The assassination of former Japanese prime minister Shinzo Abe — in whom Taipei found a trusted ally — is undoubtedly a great loss for the nation.
Throughout his political career, Abe had done much to wake the international community to the threat of a Chinese invasion of Taiwan, which he worked ceaselessly to prevent.
“A Taiwan emergency is a Japanese emergency, and therefore an emergency for the Japan-US alliance,” Abe told an online forum held by the Taipei-based Institute for National Policy Research in December last year.
Photo: Reuters
In an opinion piece published by Project Syndicate in April, Abe called on the US to end its long-standing policy of “strategic ambiguity” over Taiwan, saying it fosters “instability in the Indo-Pacific region, by encouraging China to underestimate US resolve, while making the government in Taipei unnecessarily anxious.”
Abe had long recognized that China’s hegemonic rise posed a threat to security in the Asia-Pacific region.
As early as 2007, while serving his first term as prime minister, Abe touted the idea that the Indian and Pacific oceans form a single geostrategic unit. This concept would give rise to the Free and Open Indo-Pacific strategy, which Abe unveiled as the guiding principle of his foreign policy in 2016.
Photo: Screen grab from Shinzo Abe’s Facebook page
That framework has since been adopted in various capacities by the governments of Australia, India, the US and others in the region.
Abe had also perceived weakness in Japan’s national defense. Japan’s constitution limits exercising the right of collective self-defense to a narrow set of circumstances that could impede the ability of the US-Japan alliance to respond to crises in the region.
Abe sought to authorize the use of the Japan Self-Defense Forces in foreign conflicts by launching initiatives to reinterpret Article 9 of the constitution and pass Japan’s Legislation for Peace and Security.

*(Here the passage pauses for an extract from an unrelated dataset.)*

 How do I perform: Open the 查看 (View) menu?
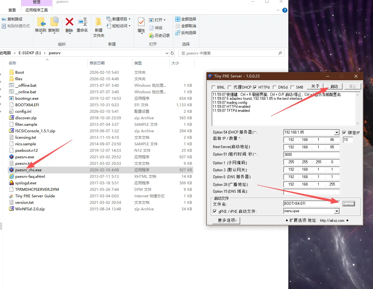coord(12,10)
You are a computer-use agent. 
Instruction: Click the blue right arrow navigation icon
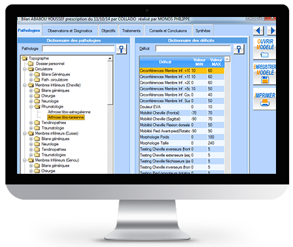(272, 31)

The efforts were met with a storm of criticism from pacifists in Japan, who accused Abe of seeking to revive militarism and military conscription. The controversy culminated in calls for his resignation and protesters reportedly placed figurines of the prime minister on roads to be crushed by vehicles.
Shifts in power in the region would prove him right. China’s constant parade of warships and military aircraft have stoked regional tensions and laid bare the depth of Beijing’s ambitions to Taiwan and Japan.
In retrospect, Abe’s persistence — which gave Japan the much-needed legal authority to respond to military conflict in the Taiwan Strait — showed audacity and vision rarely seen in Japanese politicians today.
Abe stepped down as prime minister in 2020, citing a recurrence of ulcerative colitis, a condition he had said contributed to him stepping down in 2007 after just one year in office during his first term.
Just one year after retirement, he continued his high-level political engagement, taking over the leadership of the Liberal Democratic Party’s biggest faction, Seiwa Seisaku Kenkyukai.
Abe also gave numerous speeches at public forums and campaign events that addressed Japan’s security environment, the need to bolster national defense and amending the constitution.
Abe’s remarks over the past two years — especially the widely reported Taiwan emergency speech — likely played a key role in reshaping public opinion in Japan. More than 90 percent of Japanese now believe their country should plan for a “Taiwan emergency,” a Nikkei poll released last month showed.
To Taiwan, Abe had been a tested friend, a powerful intercessor and perhaps most importantly, the statesman who all but brought the country into the fold of the US-Japan mutual cooperation and security framework.